Screenshot grounding data:

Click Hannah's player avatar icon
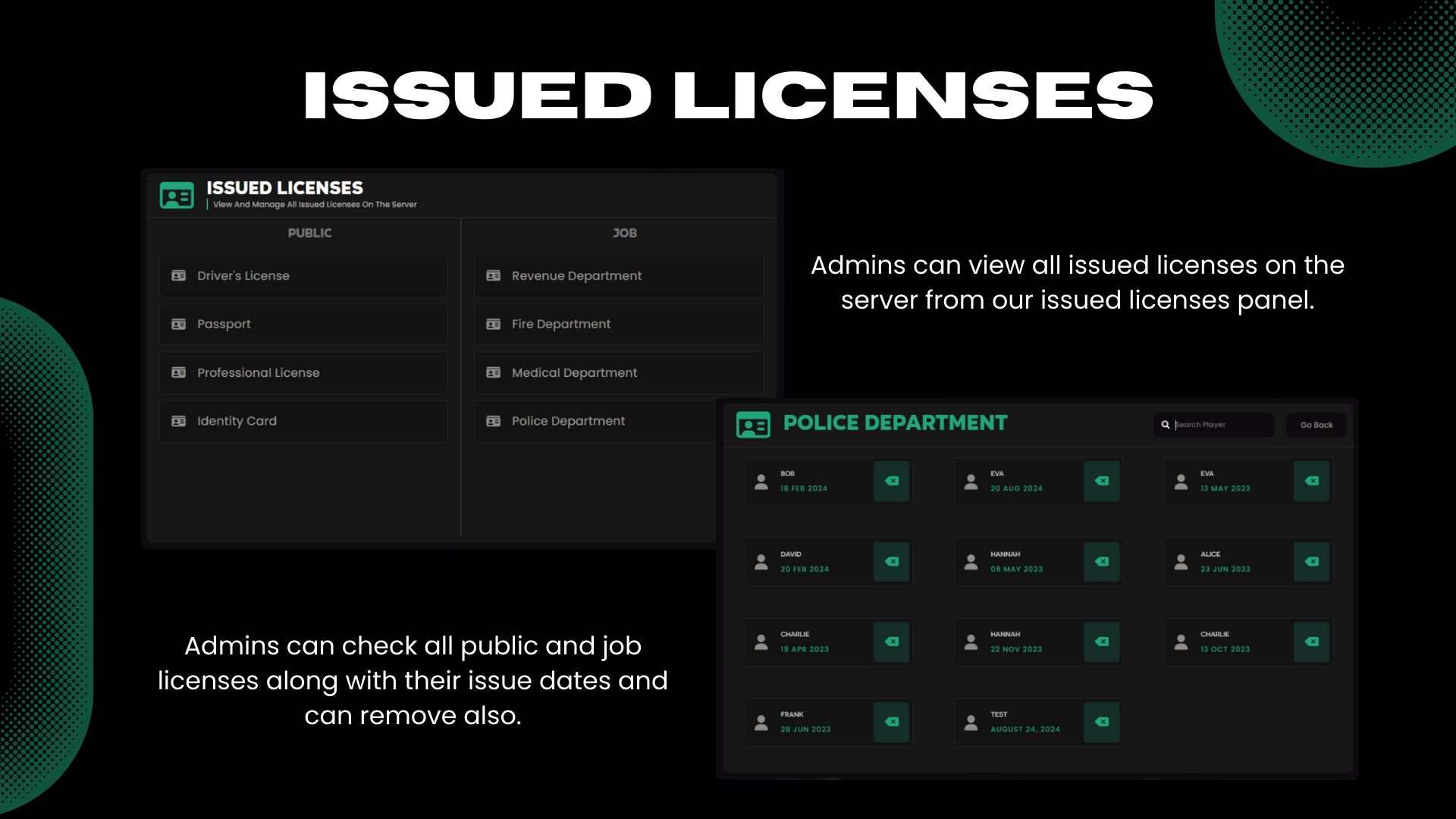The width and height of the screenshot is (1456, 819). pos(970,562)
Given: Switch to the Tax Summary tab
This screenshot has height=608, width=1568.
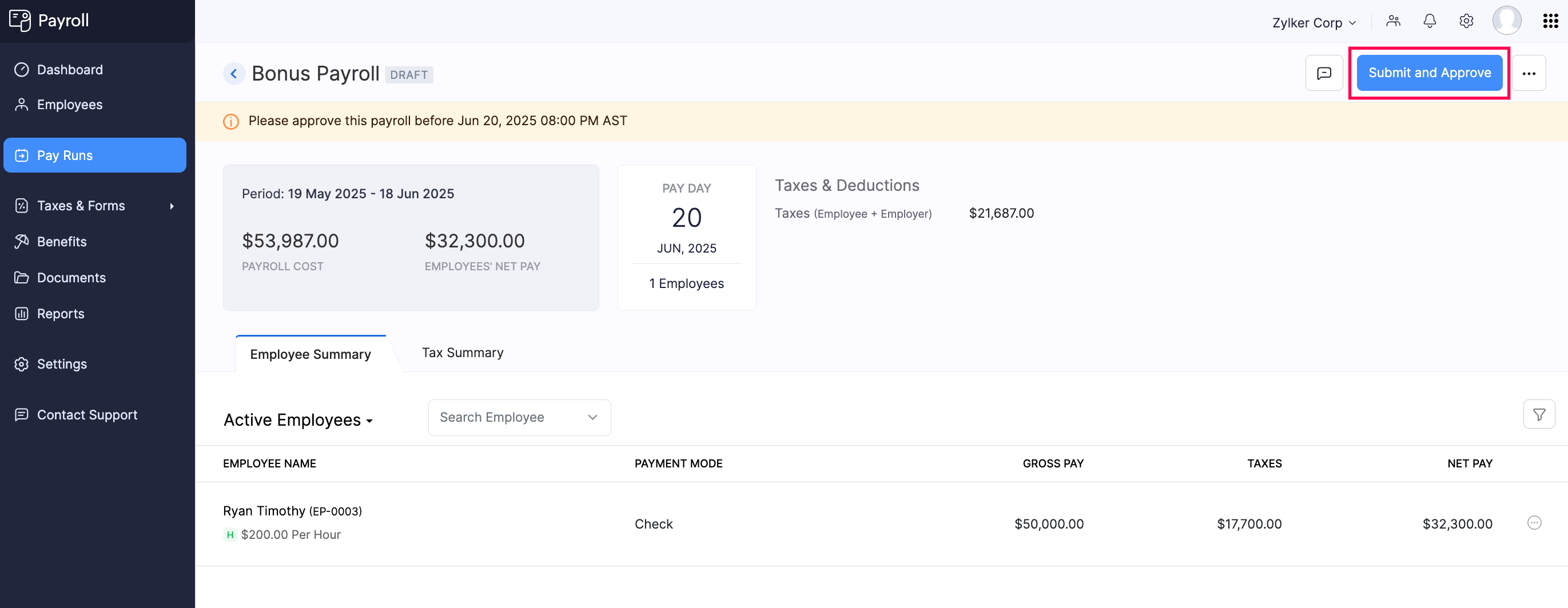Looking at the screenshot, I should tap(462, 352).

The problem: Print the data above in full and exactly as it appears, skipping the pictures.

Output of the task:
Click Hannah's player avatar icon
The width and height of the screenshot is (1456, 819). pos(970,562)
Given: Switch to the Tax Summary tab
This screenshot has height=608, width=1568.
Looking at the screenshot, I should tap(462, 352).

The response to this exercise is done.